Thank you and congratulations to our 20 volunteers who ran the 26-mile Liverpool Marathon yesterday.
Their hard work and determination is expected to raise more than £8,000.
The route of the marathon was lined with Liverpool’s iconic landmarks, and included running through the historic Mersey tunnel. At the finishing line, runners were greeted with well-deserved cheers and sounds of music from The Beatles.
In memory of Barry McLeod
Among those taking part for Diabetes UK were Captain Gregg McLeod and Major Ross McLeod, from West Kirby. The brothers, who are both officers in the British Army, were running in memory of their father, a former Merseyside police officer, who died from complications of Type 2 diabetes a few weeks ago.
Gregg (29) and Ross (33) paid tribute to their father, Barry McLeod, by completing the 26.2 mile marathon then continuing with a police motorcycle escort to Anfield, the home of Liverpool Football Club, as Barry was a massive supporter and provided police support for hundreds of games during his 32 years with the Merseyside force. Gregg decided to complete the run in his Dad's old police uniform.
Barry McLeod, who was born in Liverpool and moved to West Kirby in 1982, was diagnosed with Type 2 diabetes in 1998. In February 2010 he had one leg amputated as a result of his diabetes; he lost his second leg in October 2010. Barry died on Tuesday 30 August at the age of 64.
Common but misunderstood condition
Gregg said, "Diabetes is such a common but misunderstood condition and I for one never knew how serious it was until it was too late for Dad, so I’m hoping my Liverpool Marathon challenge will raise awareness of diabetes. I’m also raising money to help Diabetes UK educate more people about how to manage their existing diabetes and prevent people at risk of diabetes from developing the condition or suffering complications.
If we can change one person's future then it's a success
Ross added: "I think we both want to ensure people understand the benefits of a healthy lifestyle and a balanced diet. Running in a marathon enables us to do this while ensuring our own fitness is up to a high standard. If we can change one person’s future then it's a success."
Diabetes UK North West Regional Fundraising Manager, Kirsty Daniels, said, "On behalf of everyone at Diabetes UK I would like to convey our thanks to Ross and Gregg for their marathon efforts. The funds they raise will go a very long way in helping us continue to support the 2.8 million people diagnosed with diabetes in the UK, help us find the estimated 850,000 people who are unaware they have Type 2 diabetes, and fund research into finding a cure.

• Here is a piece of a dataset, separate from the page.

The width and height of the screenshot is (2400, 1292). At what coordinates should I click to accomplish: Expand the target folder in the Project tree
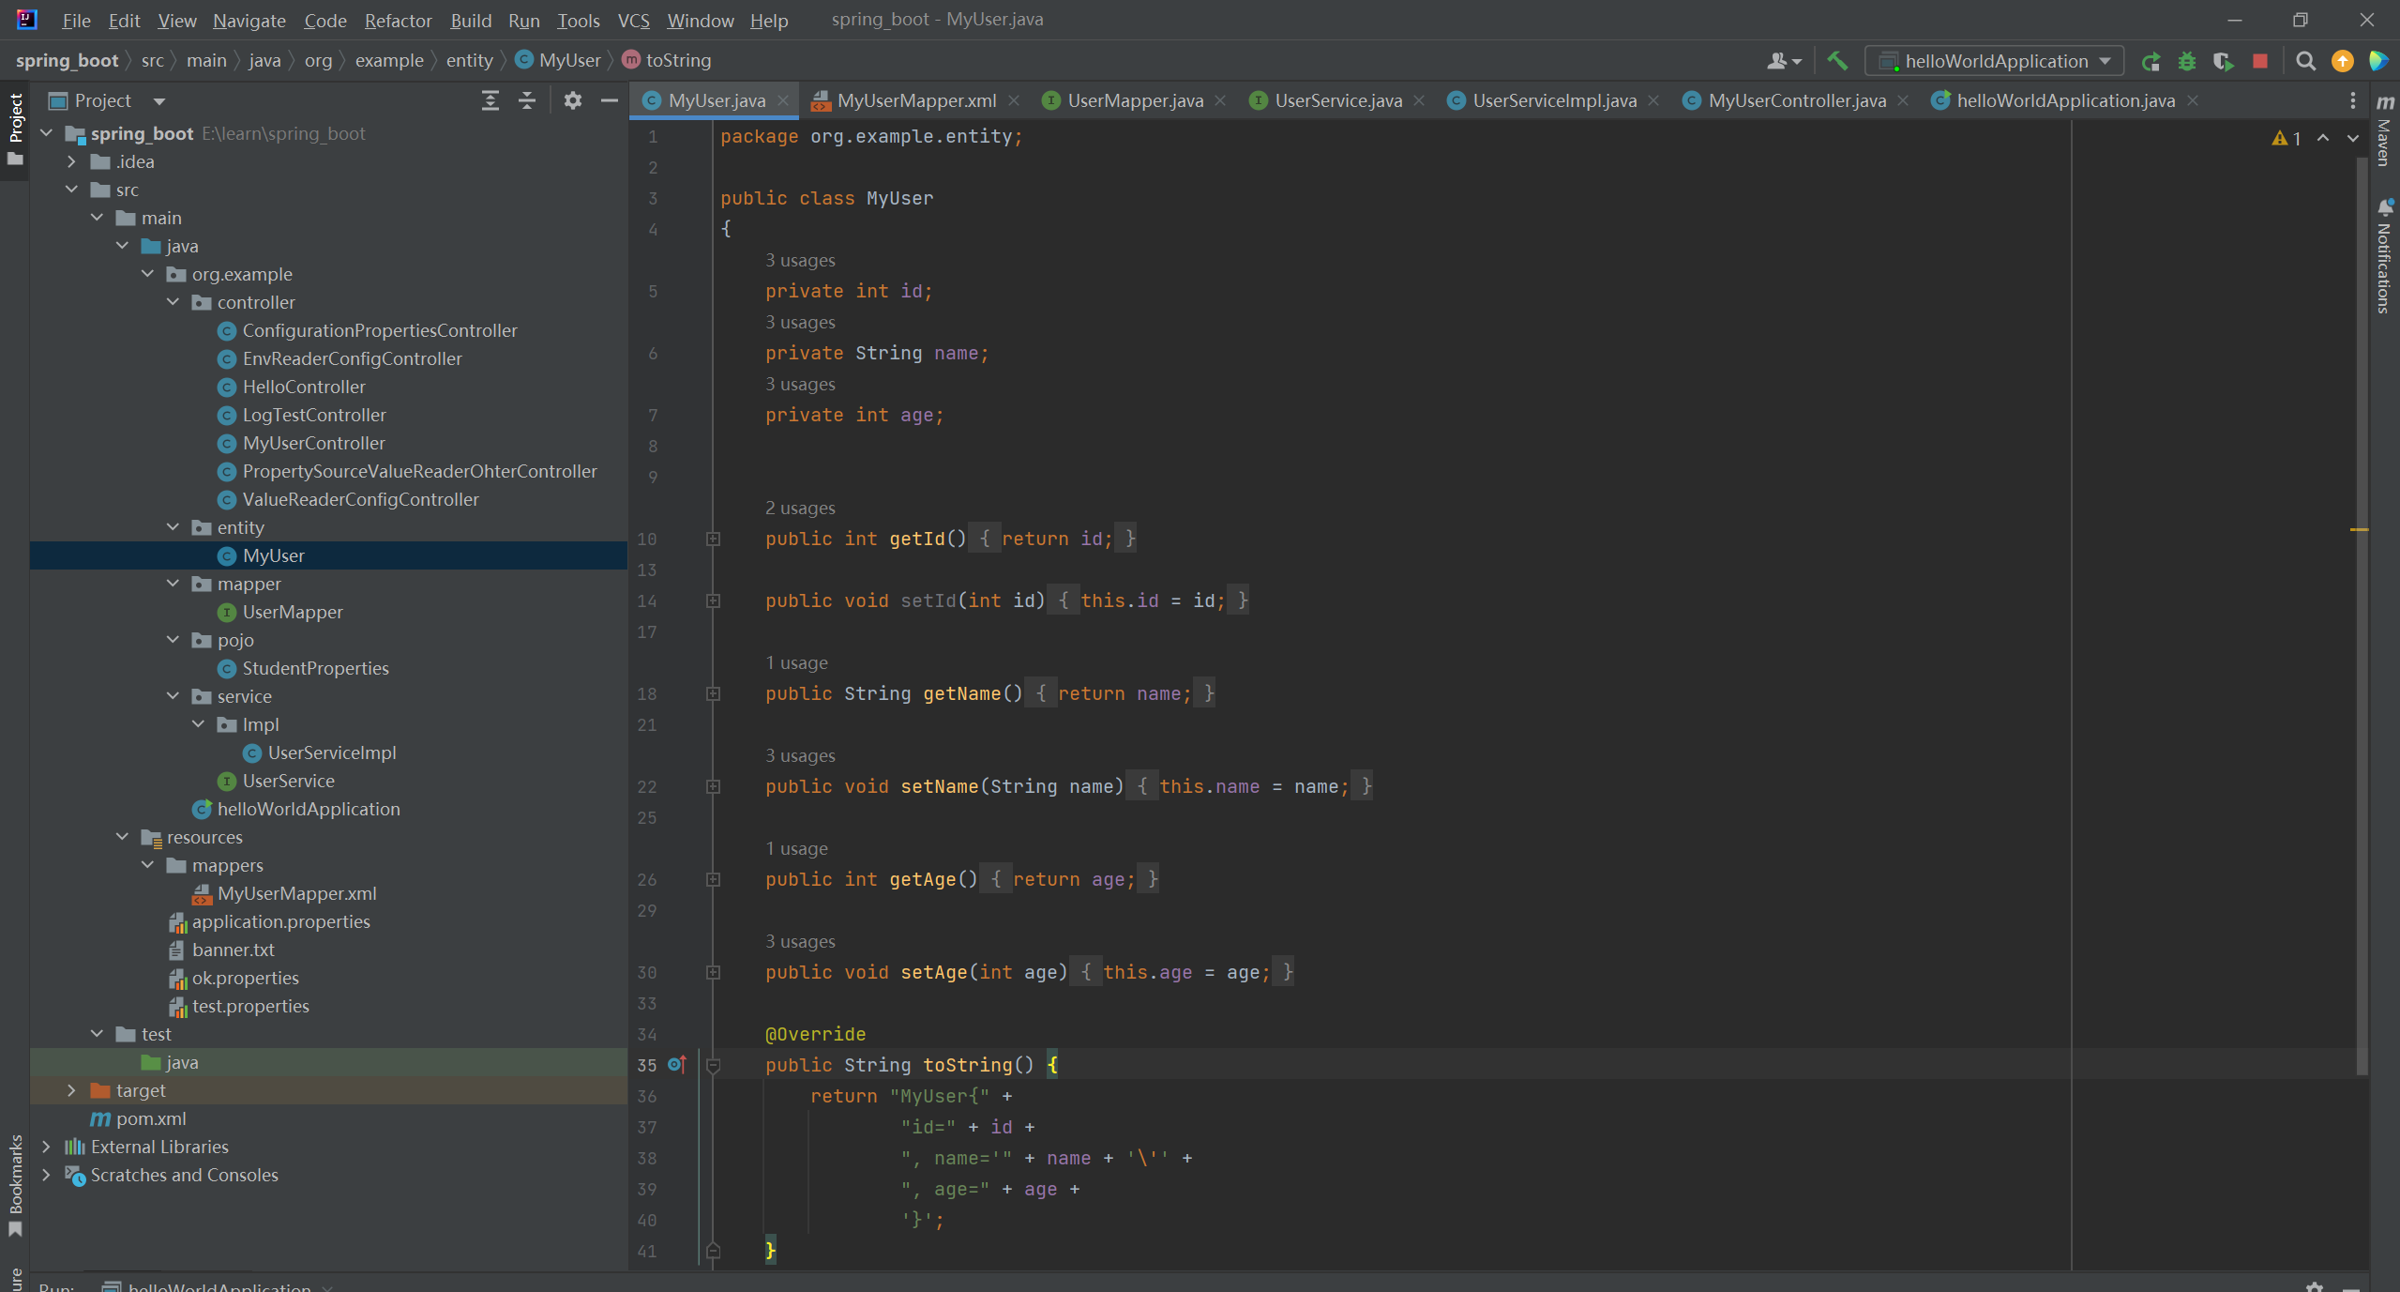coord(71,1090)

Ross and Gregg are running the London Marathon in 2012: to support them in their fundraising efforts for Diabetes UK, please visittheir JustGiving page.
Former Brookside star Suzanne Collins also ran the Liverpool Marathon and raised funds for Diabetes UK in the memory of her mum, Carolynne.
Suzanne said, "I know first-hand the impact diabetes can have on people, as my mum had Type 1 diabetes. I ran the London Marathon in 2002 for Macmillan Cancer Support and at the time, my mum said that if I did it again, I should support Diabetes UK."
Suzanne completed the marathon in 5 hours and 45 minutes and said, "The public support on the day was amazing and hearing people cheer made all the difference." She also wanted to encourage people to get involved and said, "If I can do it, anyone can."